> WHAT YOU SHOULD DO:
Make an exact copy of all the data, pictures excluded.

> AVAILABLE DATA:

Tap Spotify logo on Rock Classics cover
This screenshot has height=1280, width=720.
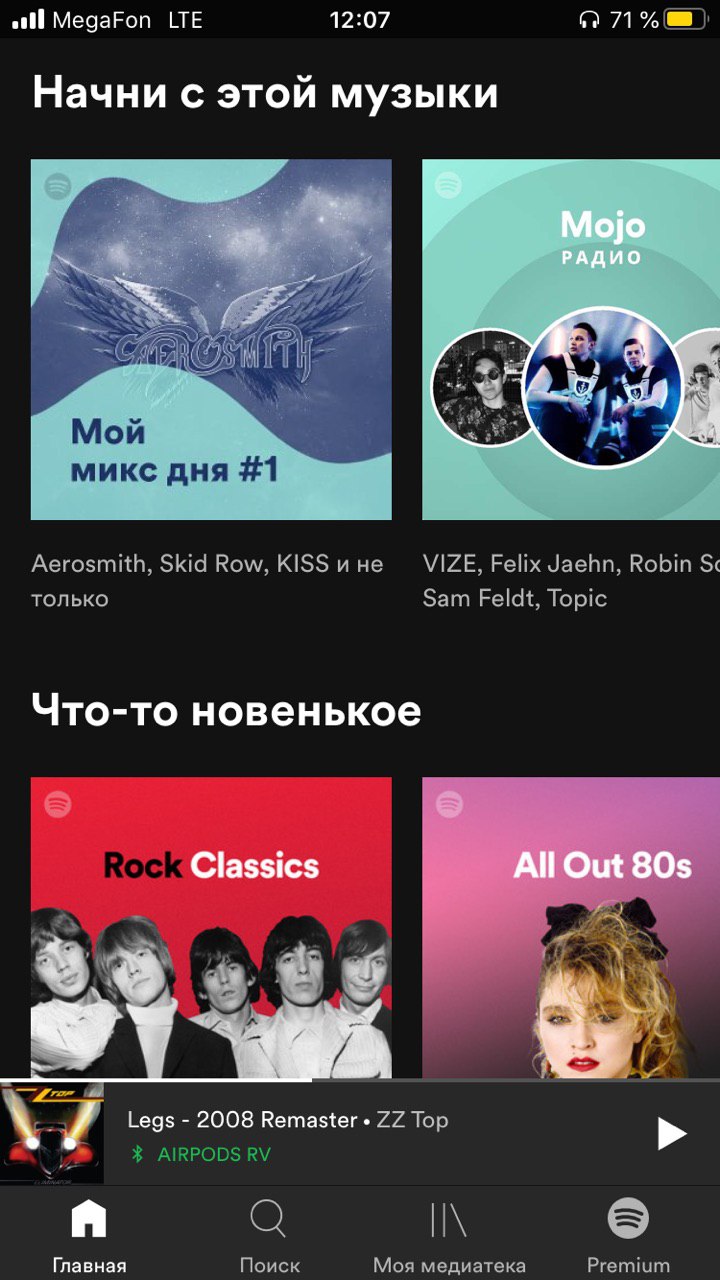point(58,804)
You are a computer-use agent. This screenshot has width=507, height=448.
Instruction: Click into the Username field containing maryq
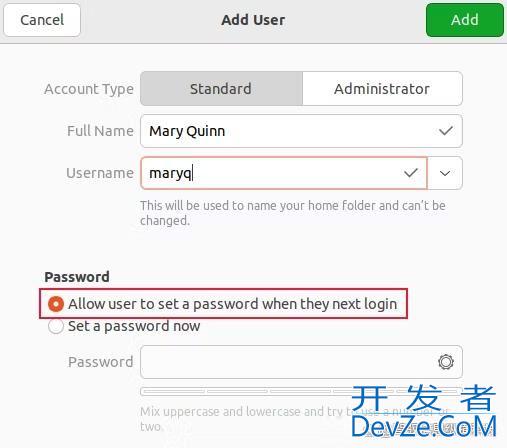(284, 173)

> ANSWER BELOW:
Tap Spotify logo on Rock Classics cover
This screenshot has height=1280, width=720.
point(58,804)
You are a computer-use agent. This screenshot has width=507, height=448.
Instruction: Click into the Username field containing maryq
(284, 173)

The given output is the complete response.